What are issues to consider for establishing core evaluation outcomes such as core process and community outcomes, and perhaps individual outcomes—to be collected across all communities?
What are measurement issues to consider in demonstrating the impact of an infrastructure that augments prevention capacity at the State level and funds communities with prevention experience, on community level changes (e.g., change in community climate/environment that are linked to MEB outcomes?

Points of Consensus

The theory of action precedes measurement. That is, there should be measures to address all aspect of the theory of action/logic model
- If theory and measurement are good, data can be re-analyzed to address additional questions over time
Complex research involving MMPTs requires attention to the level of measurement to ensure that the measures are appropriate for the planned analytic strategy
There is a critical need for national data platforms that collect, consolidate, store, analyze and disseminate data on children and youth
Data stored in a national platform should be available to States and local areas for use in needs assessments, evaluations and other legitimate purposes
Mechanism for timely data feedback to local areas should be institutionalized in order to provide CQI.
MMPT evaluations are enhanced when measures are the same across sites
Measures should be repeated and consistent over time

image showing Independent Variable effect on Mediator and Dependent Variable and also effect of Mediator Variable on Dependent Variable

Key Measurement Issues for MMPTs
- The definition of local area/community should be specified by the MMPT. Characteristics worth considering include:
  - Community demographics (e.g., populations size, land area, community resources)
  - Demographics of the population (e.g., age, ethnic/cultural diversity, poverty level)
  - Community context (e.g., rural, suburban-rural (commuter), suburban-metro, small city, large urban (neighborhoods)
  - Density and homogeneity/heterogeneity of the population
- Community prevention context:
  - Communities often have a variety of unrelated prevention interventions being offered that target the same or overlapping outcome; the evaluation should assess the contribution of all interventions to the target outcomes
  - The processes underlying a community’s ability to establish and maintain a prevention collaboration must be measured
  - The reach of the MMPT components into the community must be documented in order to accurately assess outcomes
  - The resources and prevention structure of a community can impact quality of implementation of an MMPT, thus they must be measured
  - Data collection can be a burden to communities
    - Data that is fed back to communities quickly can be used for Continuous Quality Improvement (CQI)
    - (e.g., Pennsylvania is establishing a meta-system for communities)
  - Centralized State-level collection of community data can be augmented through the use of interactive web-based tools
- Adequate measurement of local area/community characteristics can lead to the definition of meaningful ‘communities types’
Levels of measurement:
- Individual level (e.g., emotional, cognitive, social functioning, health, culture, academic achievement)
- Family level (e.g., income level, family structure, marital status, parent monitoring skills)
- School level (e.g., truancy rates, rules enforcement, social norms around drug abuse, bullying)
- Community level (e.g., recreational resources, public services, community cohesion, built environment, policy enforcement of underage drinking and tobacco use policies)
- State level (e.g., resources for training, technical assistance, and evaluation; interagency agreements and working relationships; state education data; juvenile justice, and child welfare data; violent crime statistics)

════════════════════

→ Prompt A: Name each level of measurement listed in the measurement notes.
→ Prompt B: Pick up the measurement notes after their last line and keep writing.

→ Source data:
════════════════════

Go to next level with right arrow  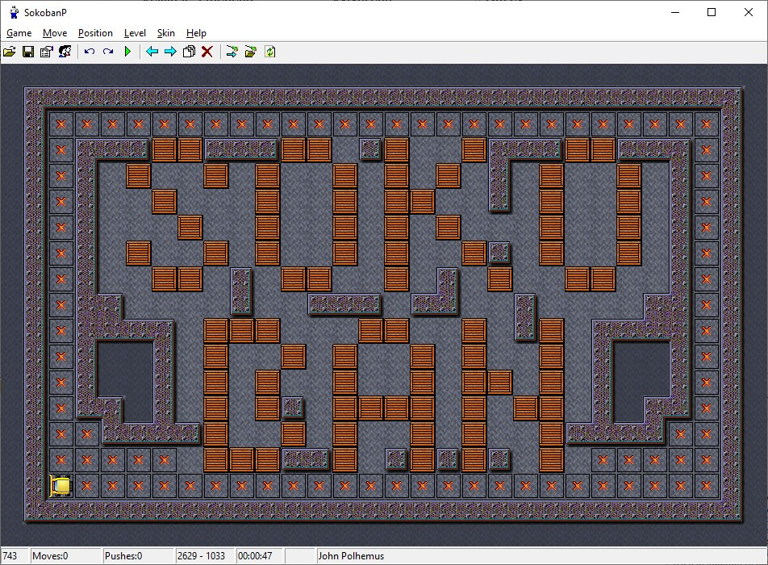pos(170,52)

════════════════════

→ Output A: Individual level, family level, school level, community level, state level

→ Output B:
- Federal Level (e.g., national trend data (e.g., drug abuse by age or risk behavior by gender by age); zip codes; required agency reporting measures and data ( e.g., Substance Abuse and Mental Health Services Administration National Outcome Measures (SAMHSA NOMs) or implementation fidelity measures)
- Natural/ physical ecology (e.g., weather, natural resources, terrain; environmental impact including natural disasters)
- Other:
  - Economic measures (e.g., cost-benefit measures; change in payment systems)
  - Medical or public health measures (e.g., Quality of Adjusted Life Years)
  - Potential iatrogenic effects of specific or comprehensive programs should be monitored
Types of measures and variables:
- Independent variable (IV):
  - IVs variables occur before the outcome or dependent variables
  - IVs are expected to affect or predict the dependent variable(s) (DVs)
  - IVs are often called predictor variables
  - Moderator variables are a special class of IVs
    - The IV cannot be changed or easily changed (i.e., sex, race, ethnicity, poverty)
    - They affect the strength or direction of an outcome
- Dependent variable (DV):
  - The DV is the outcome or what is expected to change
  - DVs are sometimes called outcome variables
  - DVs do not affect the IV (i.e., early childhood aggression (IV) can affect adolescent drug use (DV), but adolescent drug abuse does not influence early childhood aggression)
  - There can be both proximal and distal DVs or outcomes (i.e. change in community collaborations may be a proximal outcome whereas change in children’s behaviors may be a distal outcome or change in academic achievement is manifest by different milestones over time and hence different proximal and distal measures by age/developmental status)
  - Proximal DVs can affect distal DVs
- Mediating variable(MV):
  - MVs help to explain the relationship between the predictor variable (IV) and the outcome (DV)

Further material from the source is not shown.